- **Task**
Give a verbatim copy of the data, leaving the pictures out.

Collected data:
++++++++
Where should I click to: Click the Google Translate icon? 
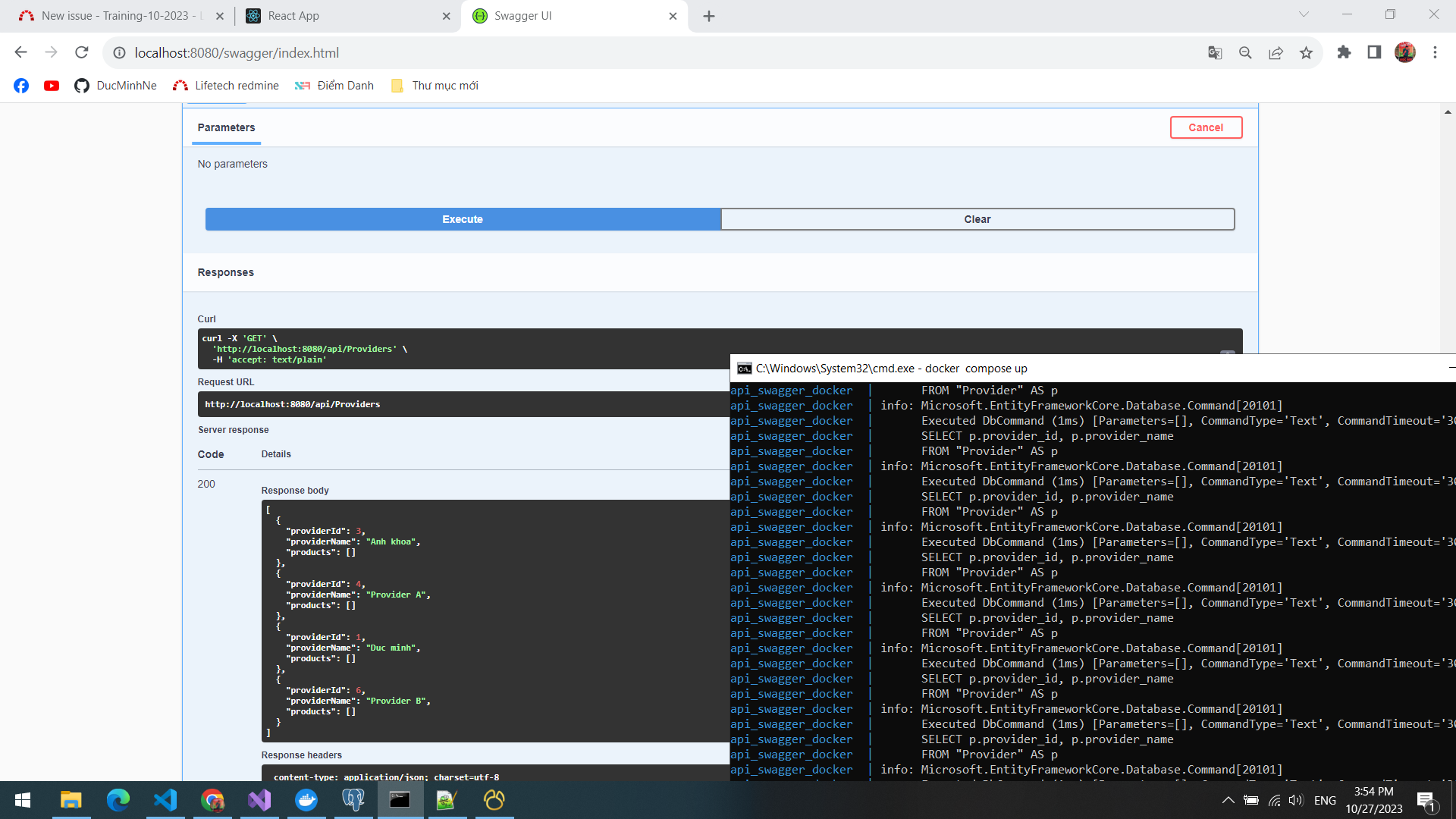point(1215,52)
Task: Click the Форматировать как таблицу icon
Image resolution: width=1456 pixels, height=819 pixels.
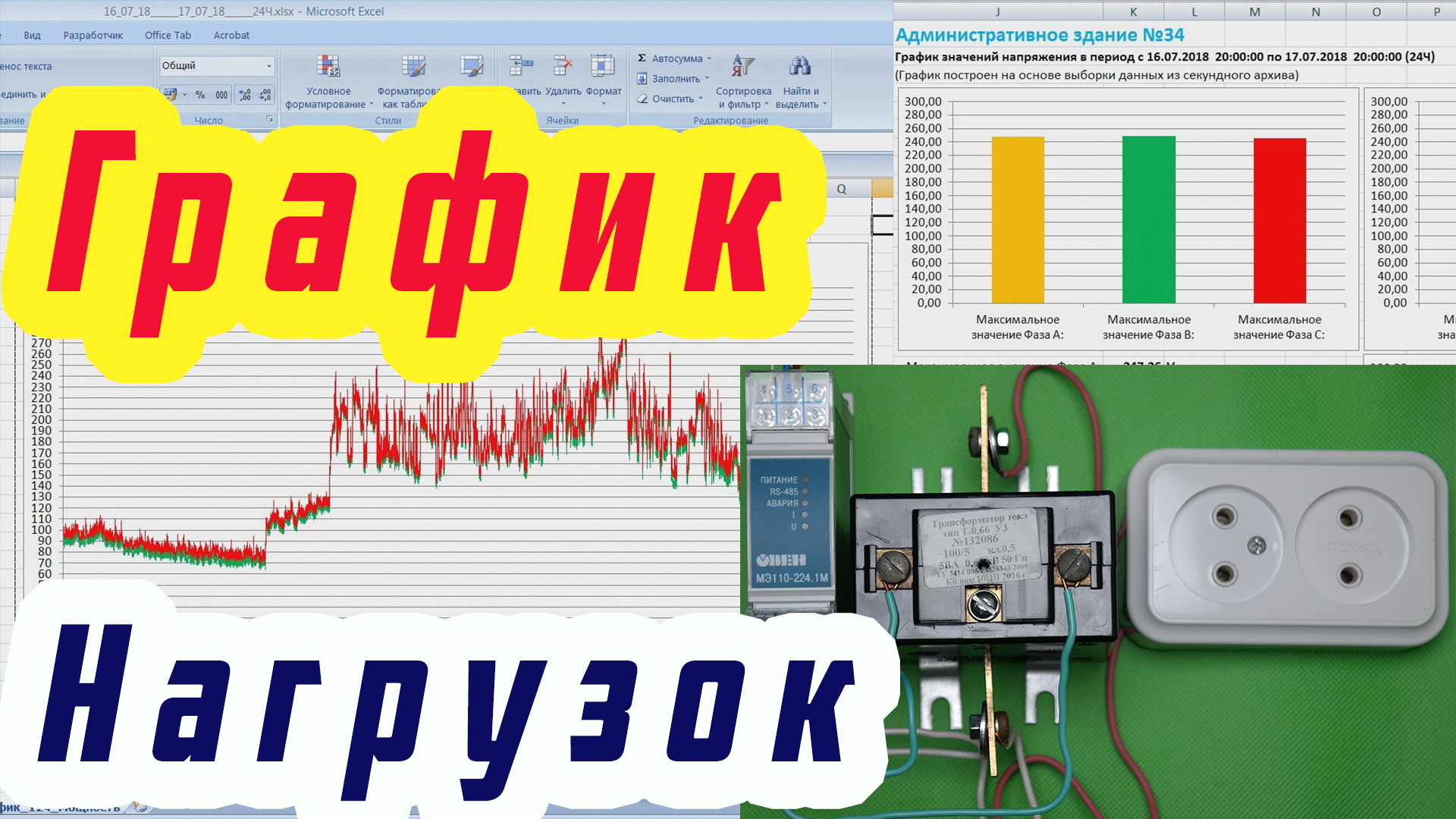Action: [x=413, y=65]
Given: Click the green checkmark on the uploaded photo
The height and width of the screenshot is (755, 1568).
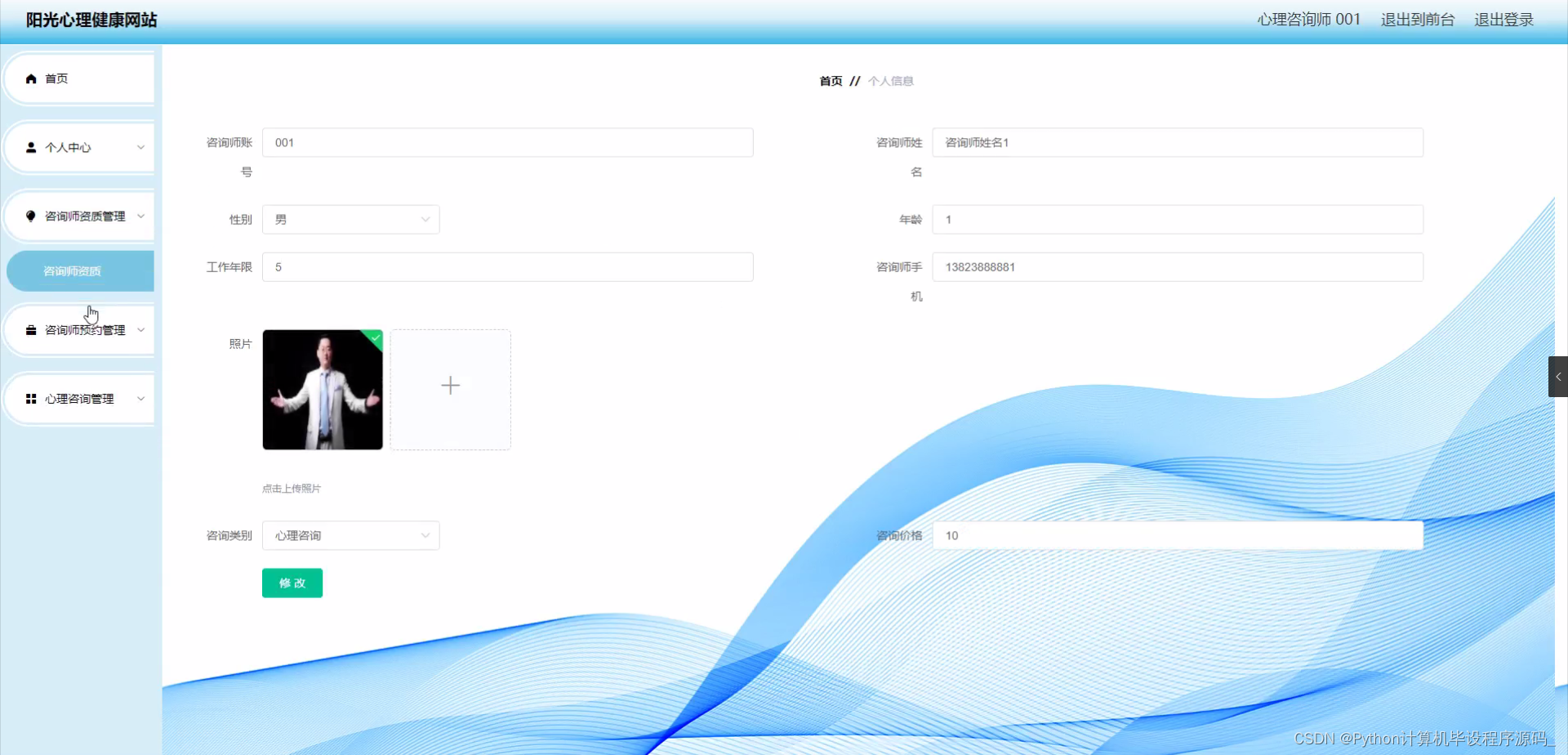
++++++++
- **Solution below**
Where should I click to: Click the Google Translate icon? 
point(1215,52)
Task: Click the Форматировать как таблицу icon
Image resolution: width=1456 pixels, height=819 pixels.
Action: [x=413, y=65]
Given: Click the green checkmark on the uploaded photo
The height and width of the screenshot is (755, 1568).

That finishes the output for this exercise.